» The problem
Please restate, word for word, each line from the one containing "Given: Open the Database Manager sidebar icon" through the end of the entries below.

» Given records
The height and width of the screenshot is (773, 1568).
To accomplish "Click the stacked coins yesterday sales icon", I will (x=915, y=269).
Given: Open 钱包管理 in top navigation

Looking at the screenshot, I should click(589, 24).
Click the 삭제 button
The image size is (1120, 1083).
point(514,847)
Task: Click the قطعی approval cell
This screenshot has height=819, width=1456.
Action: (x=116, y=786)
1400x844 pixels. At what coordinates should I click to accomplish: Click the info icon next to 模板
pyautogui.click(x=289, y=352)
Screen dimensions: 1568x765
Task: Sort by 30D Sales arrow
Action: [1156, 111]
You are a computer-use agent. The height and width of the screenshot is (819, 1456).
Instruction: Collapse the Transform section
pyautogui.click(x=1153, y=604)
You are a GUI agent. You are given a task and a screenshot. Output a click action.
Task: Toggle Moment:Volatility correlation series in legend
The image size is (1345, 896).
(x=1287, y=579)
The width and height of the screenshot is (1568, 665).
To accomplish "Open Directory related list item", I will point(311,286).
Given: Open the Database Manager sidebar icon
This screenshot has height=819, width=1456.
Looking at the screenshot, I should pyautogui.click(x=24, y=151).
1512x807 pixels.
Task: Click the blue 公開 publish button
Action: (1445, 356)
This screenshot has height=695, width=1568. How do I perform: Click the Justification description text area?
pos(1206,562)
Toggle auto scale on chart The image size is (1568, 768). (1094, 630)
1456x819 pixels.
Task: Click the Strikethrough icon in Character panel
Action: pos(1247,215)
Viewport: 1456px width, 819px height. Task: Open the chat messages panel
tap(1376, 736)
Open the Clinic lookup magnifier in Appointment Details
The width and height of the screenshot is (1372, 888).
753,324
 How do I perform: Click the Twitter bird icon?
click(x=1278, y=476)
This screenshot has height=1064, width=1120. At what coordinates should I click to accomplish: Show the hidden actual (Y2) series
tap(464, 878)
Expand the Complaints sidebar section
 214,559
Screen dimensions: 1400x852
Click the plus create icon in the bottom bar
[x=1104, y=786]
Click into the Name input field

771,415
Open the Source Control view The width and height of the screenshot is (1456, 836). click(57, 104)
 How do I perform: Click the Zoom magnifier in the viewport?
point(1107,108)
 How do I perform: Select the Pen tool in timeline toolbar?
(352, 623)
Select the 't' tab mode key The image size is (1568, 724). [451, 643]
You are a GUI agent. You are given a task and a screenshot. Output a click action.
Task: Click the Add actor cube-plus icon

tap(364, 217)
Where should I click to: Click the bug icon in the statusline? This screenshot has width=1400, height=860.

» Result of the task
Given: Open the Database Manager sidebar icon
This screenshot has height=819, width=1456.
Looking at the screenshot, I should pyautogui.click(x=24, y=151).
1512x807 pixels.
Task: Click the blue 公開 publish button
Action: (1445, 356)
This screenshot has height=695, width=1568. How do I perform: Click the Justification description text area?
pos(1206,562)
Toggle auto scale on chart The image size is (1568, 768). (1094, 630)
1456x819 pixels.
Task: Click the Strikethrough icon in Character panel
Action: pos(1247,215)
Viewport: 1456px width, 819px height. Task: Open the chat messages panel
tap(1376, 736)
Open the Clinic lookup magnifier in Appointment Details
The width and height of the screenshot is (1372, 888).
753,324
 How do I perform: Click the Twitter bird icon?
click(x=1278, y=476)
This screenshot has height=1064, width=1120. At what coordinates should I click to accomplish: Show the hidden actual (Y2) series
tap(464, 878)
Expand the Complaints sidebar section
 214,559
Screen dimensions: 1400x852
Click the plus create icon in the bottom bar
[x=1104, y=786]
Click into the Name input field

771,415
Open the Source Control view The width and height of the screenshot is (1456, 836). click(57, 104)
 How do I perform: Click the Zoom magnifier in the viewport?
point(1107,108)
 How do I perform: Select the Pen tool in timeline toolbar?
(352, 623)
Select the 't' tab mode key The image size is (1568, 724). [451, 643]
You are a GUI agent. You are given a task and a screenshot. Output a click action.
Task: Click the Add actor cube-plus icon

tap(364, 217)
Where should I click to: Click the bug icon in the statusline? This screenshot has width=1400, height=860.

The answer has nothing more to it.